De thema’s die aanbod kwamen waren allemaal zaken die door Paus Franciscus de voorbije jaren al gesteld werden. Het was voor hem wellicht ook deugddoend dat de groep van 350 deelnemers hem grotendeels volgde. Ook toen hij aan het woord kwam, kreeg hij 3 minuten.
‘Kerk zijn we samen’ houdt eigenlijk in dat er gelijkwaardigheid is van alle gedoopten. Er wordt gerekend op ‘actieve deelname’ van alle gelovigen (mannen en vrouwen) niet enkel in de liturgie, maar in het geheel van het kerkelijk leven én in het opnemen van medeverantwoordelijkheid ervoor. Het is een appèl naar bundelen van de krachten in dienst van het Rijk Gods. Als gedoopten kregen we allen een ‘innerlijke zalving’, zijn wij allen getekend met de H. Geest. We moeten een inclusieve kerk worden, waar iedereen welkom is.
De roep naar transparantie en openheid klonk heel vaak als argument om klerikalisme tegen te gaan. Zo bleek ook dat niet overal in de kerk overleg, gesprekken en medezeggenschap vanuit de medewerkers, vanuit de gemeenschap gebruikelijk is. Op dat vlak zijn we hier in West-Europa wel voorlopers. En dat maakt het net zo moeilijk, die verscheidenheid. De wereldkerk zat verzameld rond gezamenlijke thema’s, de visie van elkeen gekleurd door eigen cultuur en zorgen.

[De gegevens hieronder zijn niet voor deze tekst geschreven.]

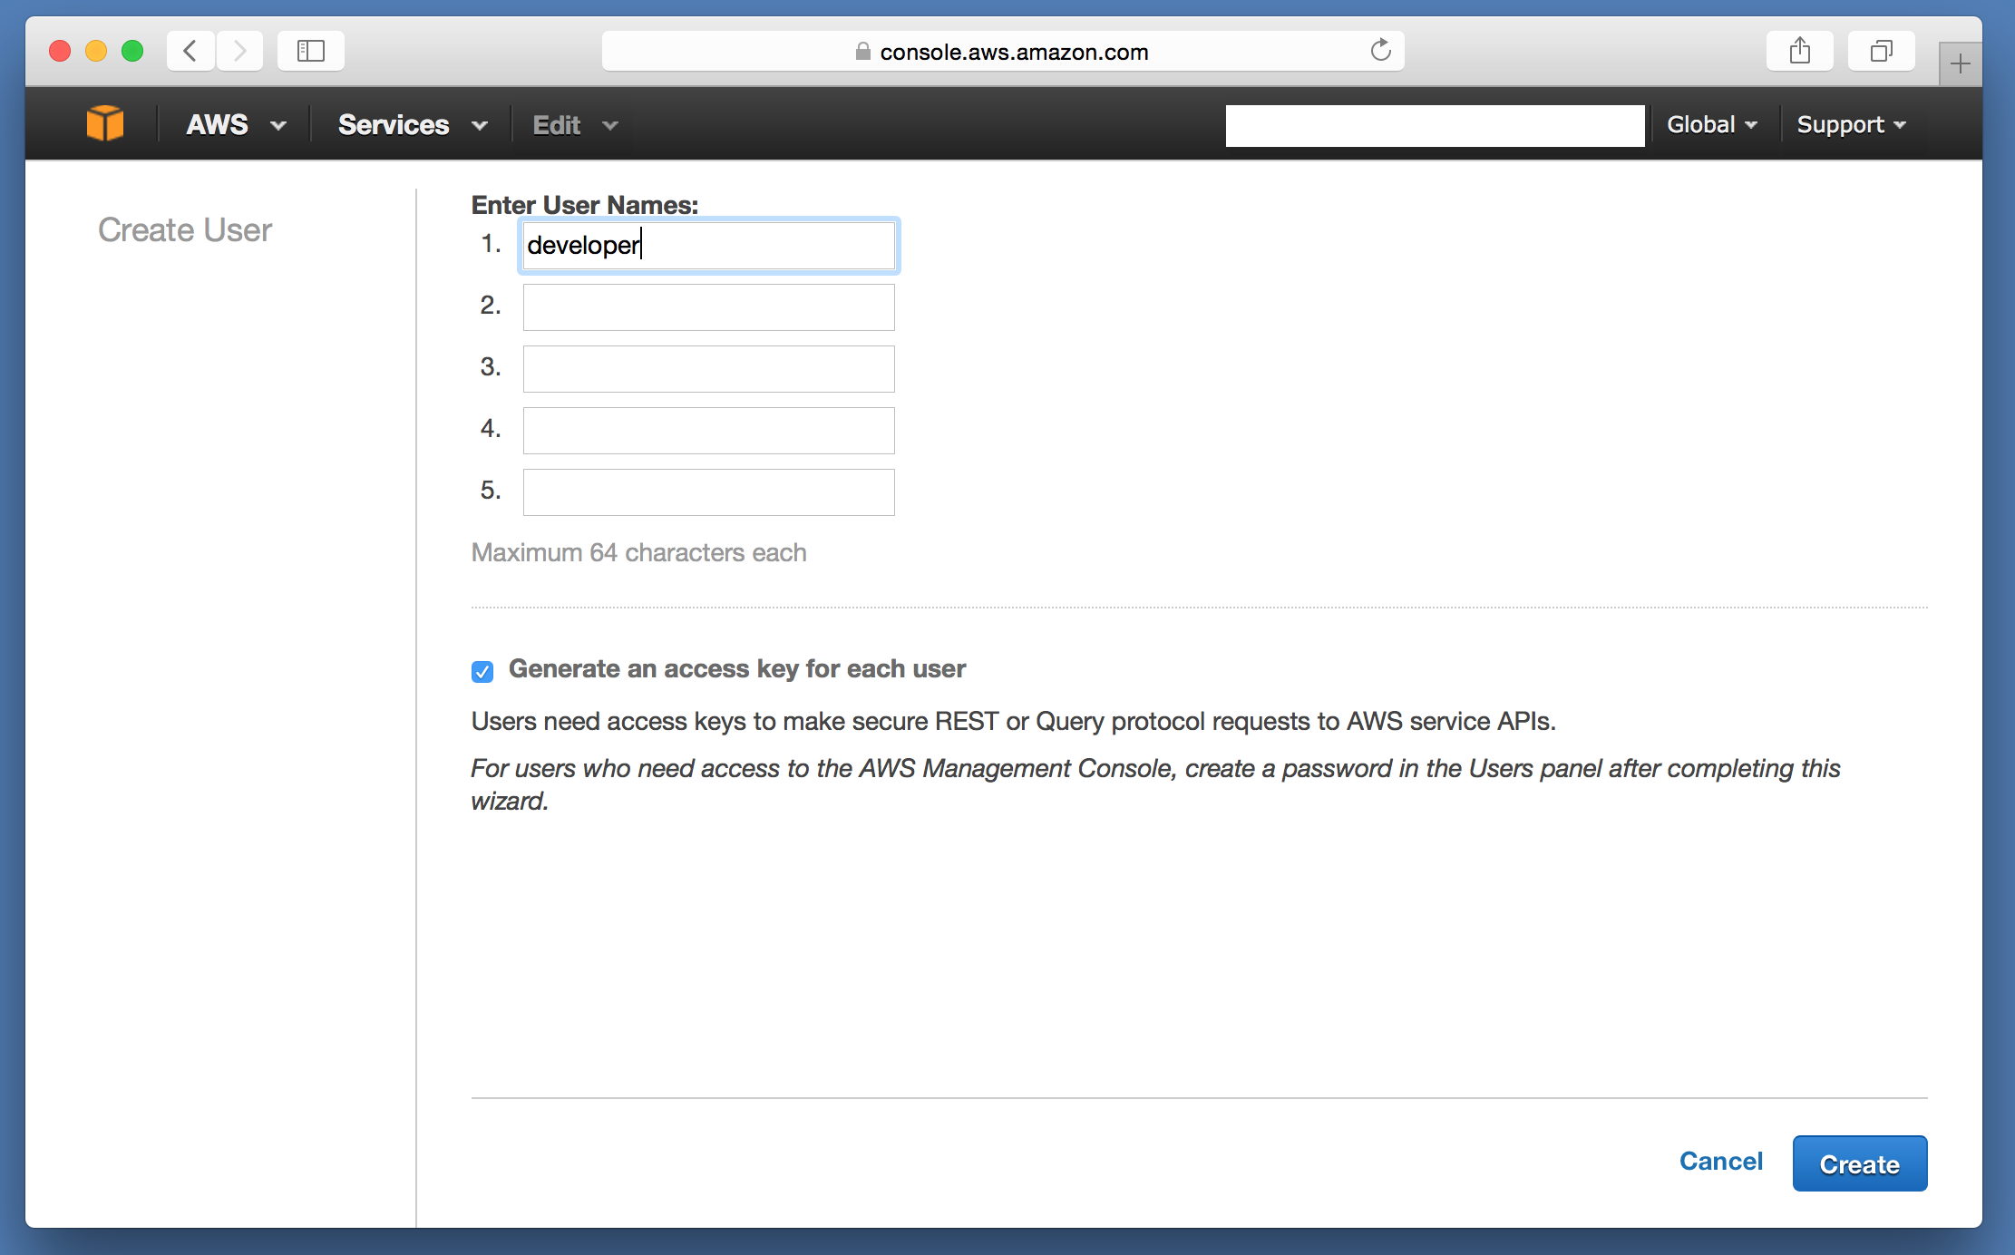The height and width of the screenshot is (1255, 2015).
Task: Uncheck Generate an access key checkbox
Action: tap(482, 671)
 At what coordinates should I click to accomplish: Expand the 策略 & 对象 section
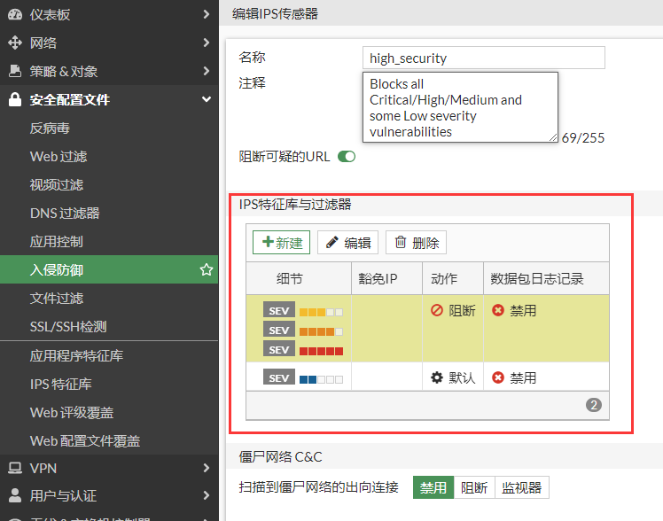[x=206, y=71]
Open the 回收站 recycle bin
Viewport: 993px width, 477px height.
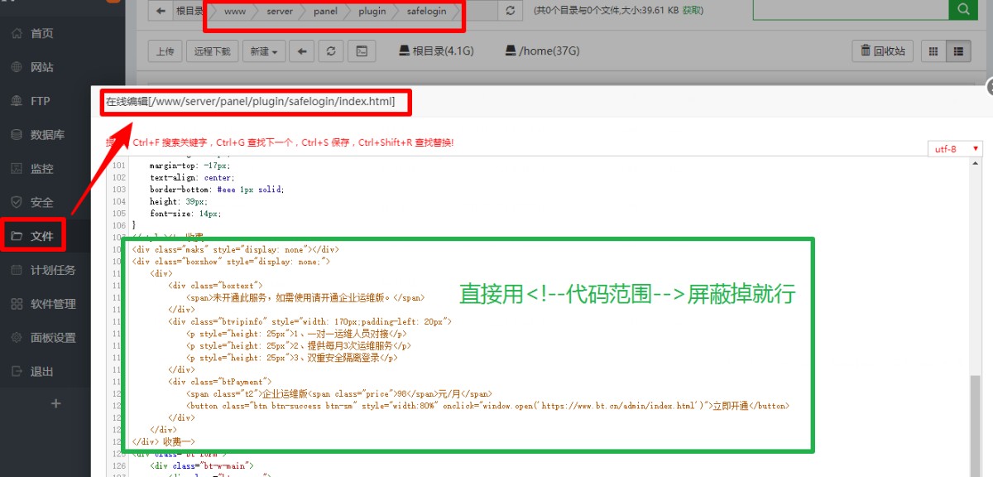[883, 51]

Het is heel duidelijk dat er een groot verschil van aanvoelen is tussen bijvoorbeeld West-Europa en Amerika, Afrika, zelfs Oost-Europa. En toch zijn we één universele wereldkerk. Grote vraag is: ‘Hoeveel verscheidenheid verdraagt de eenheid?’ Het gebeurt immers allemaal in het brede kader van cultuur en samenleving. We moeten investeren in het gesprek tussen Kerk en wereld, zoeken naar de betekenis van het evangelie in de maatschappij van vandaag, naar een nieuwe positionering van de Kerk in dienst van de humanisering van de samenleving.
Geregeld klonk decentralisatie, maar dit was vooral veel woord, weinig voorbeelden en daden. Het is positief dat er al veel in beweging wordt gezet, maar het is zoektocht die nog bijlange niet af is. Zo bleken er ook duidelijke verschillen over het belang van traditie: voor de ene is traditie een erfenis van vroeger, voor anderen is het een levende zaak, die dus evolueert en zich aanpast. Hoe kunnen we evolueren naar een broederlijke kerk, waar geen ondergeschikten zijn, waar velen betrokken worden in een gezond evenwicht met eindverantwoordelijkheid van enkelen?
Synodaal samenwerken vraagt om respect voor ieder mens, onderling vertrouwen en dialoog, te begrijpen als wederzijds luisteren (niet hetzelfde als horen) én samen luisteren naar het Woord en de Geest.
Laten we ons best doen en ook hier op lokaal vlak proberen ‘samen op weg ‘ te gaan met de focus op Christus, die uiteindelijk de weg is.